§ The problem: Every line below containing the word "click" should be found and copied.

- - - -

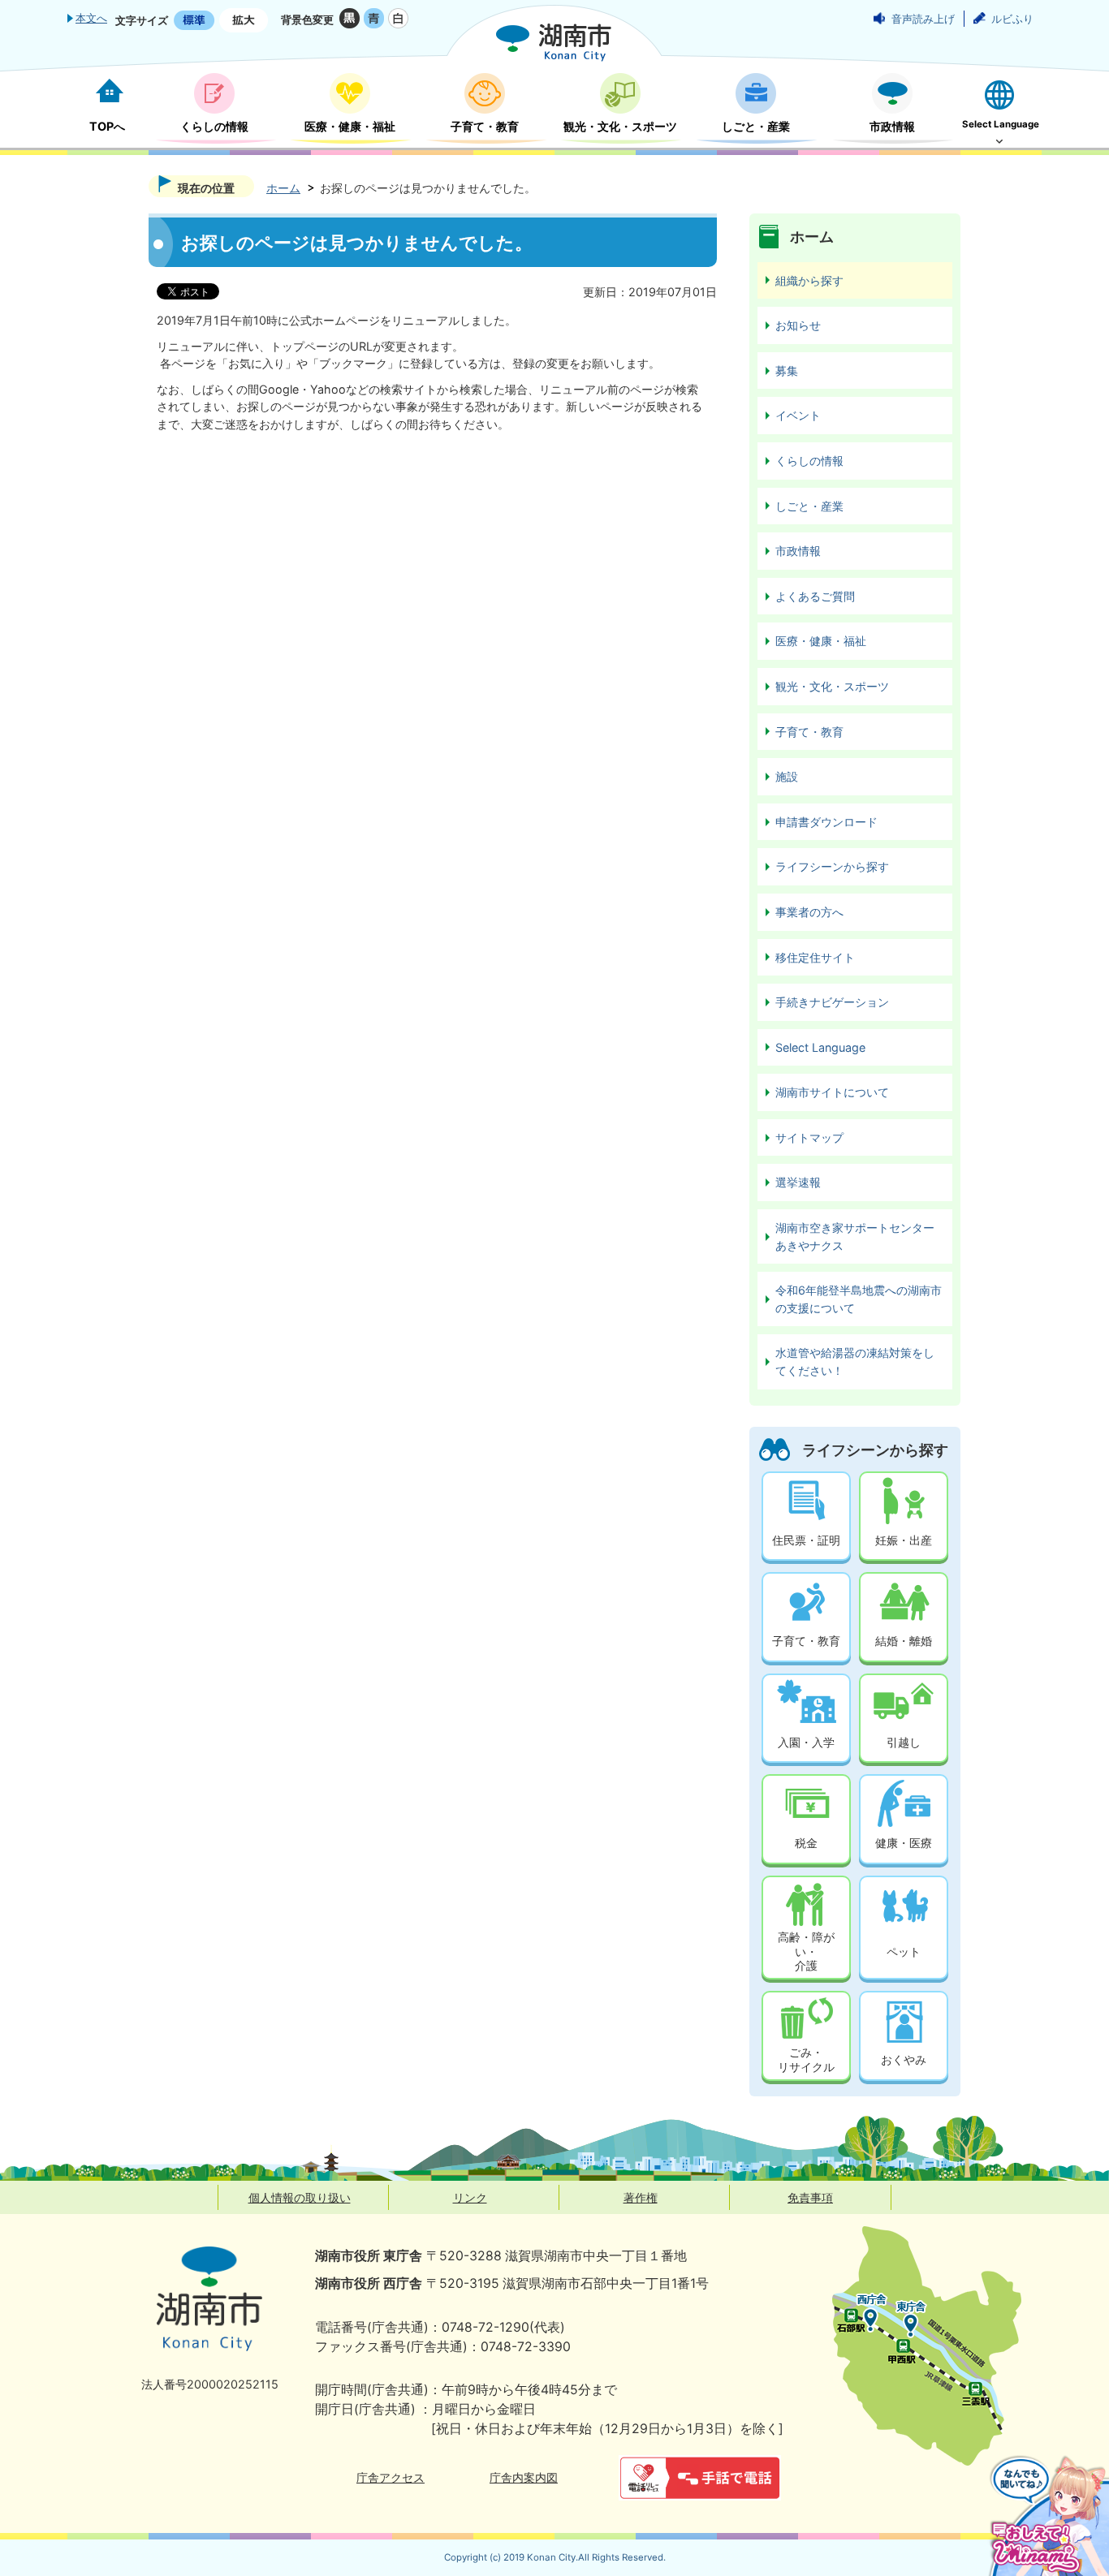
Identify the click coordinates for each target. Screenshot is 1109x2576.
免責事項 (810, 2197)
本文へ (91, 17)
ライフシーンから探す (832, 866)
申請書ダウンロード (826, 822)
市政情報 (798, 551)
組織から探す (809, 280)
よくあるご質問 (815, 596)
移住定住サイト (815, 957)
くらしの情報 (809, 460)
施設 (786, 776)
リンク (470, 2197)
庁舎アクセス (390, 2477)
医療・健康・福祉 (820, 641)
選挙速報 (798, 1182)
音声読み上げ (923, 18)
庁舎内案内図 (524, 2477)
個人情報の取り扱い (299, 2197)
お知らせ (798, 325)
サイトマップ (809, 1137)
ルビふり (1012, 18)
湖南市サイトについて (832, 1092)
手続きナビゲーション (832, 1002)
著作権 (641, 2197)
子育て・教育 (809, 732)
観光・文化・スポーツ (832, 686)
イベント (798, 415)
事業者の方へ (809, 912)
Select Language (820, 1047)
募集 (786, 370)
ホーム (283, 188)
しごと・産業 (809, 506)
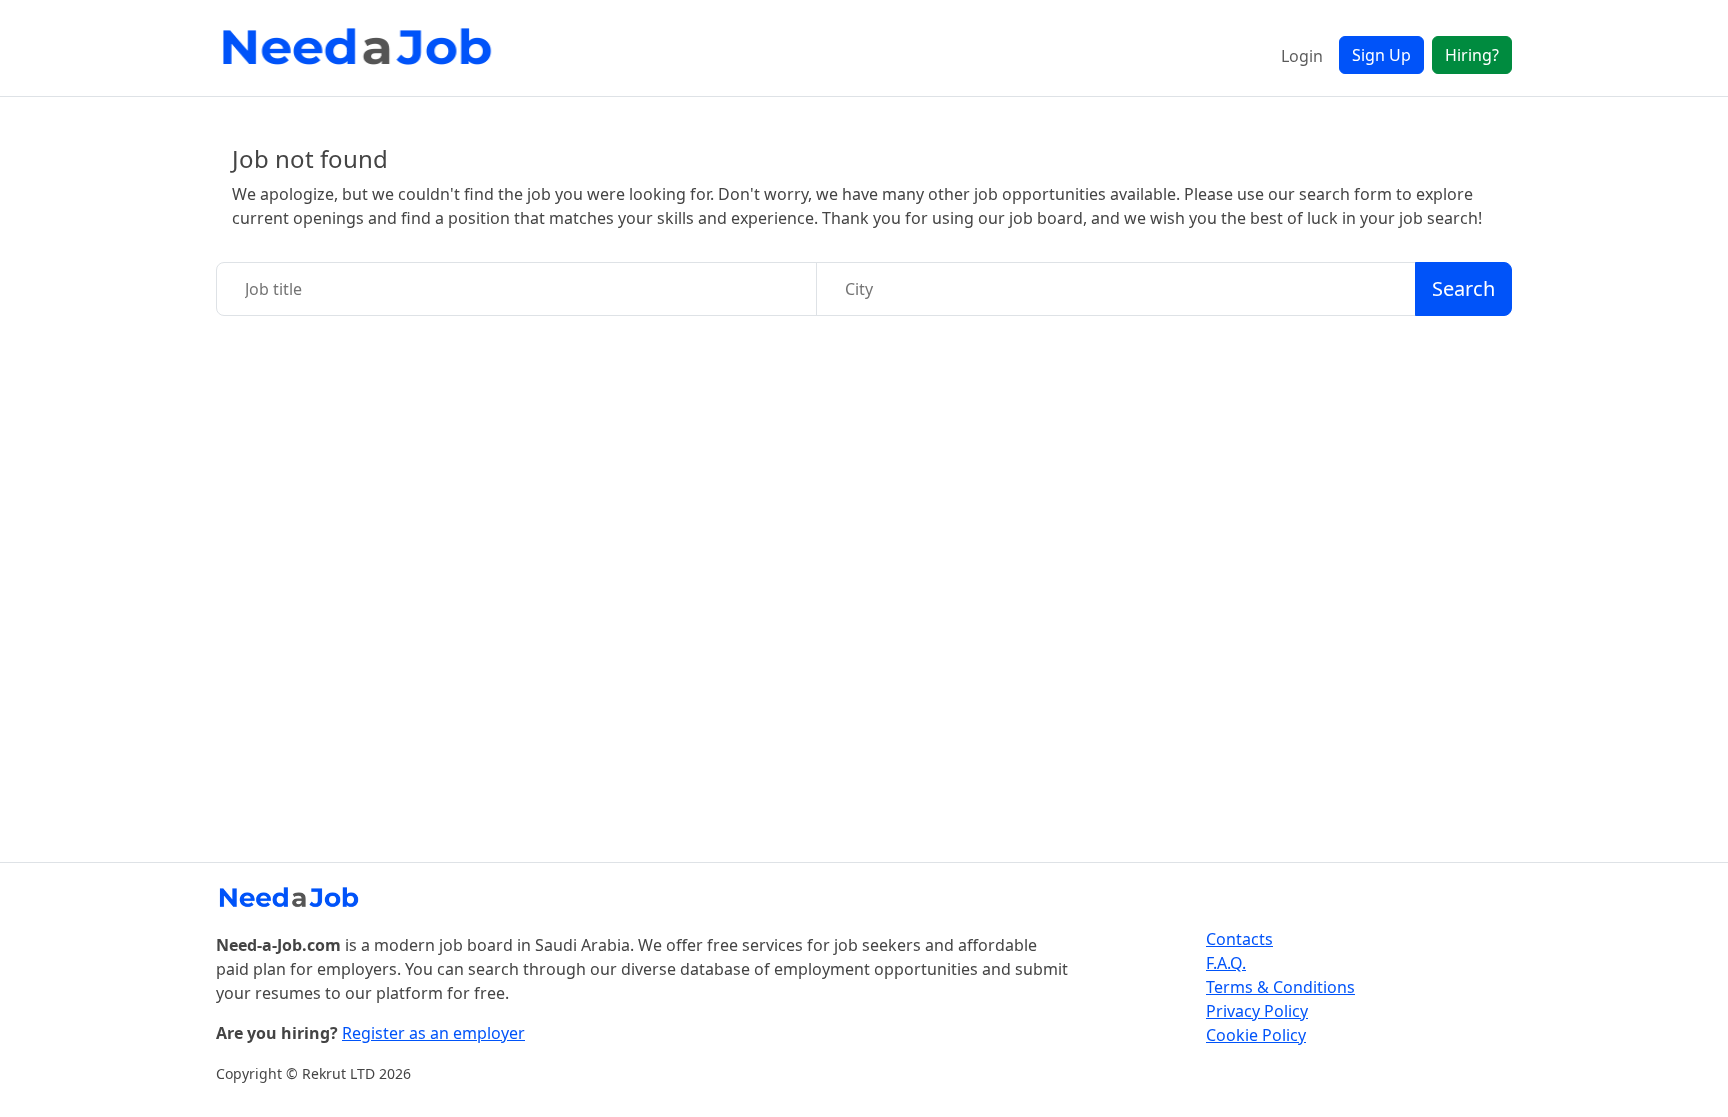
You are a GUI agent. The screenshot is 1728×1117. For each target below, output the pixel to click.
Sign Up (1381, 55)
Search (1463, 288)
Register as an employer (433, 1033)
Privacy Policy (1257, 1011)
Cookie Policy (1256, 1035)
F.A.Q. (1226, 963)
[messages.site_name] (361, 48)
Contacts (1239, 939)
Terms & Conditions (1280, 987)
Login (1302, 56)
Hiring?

- - - -

§ Result of this exercise:
Identify the click coordinates for each target. Screenshot is 1109x2576.
You are a GUI agent. The screenshot is 1728×1117. For each target below, output the pixel to click.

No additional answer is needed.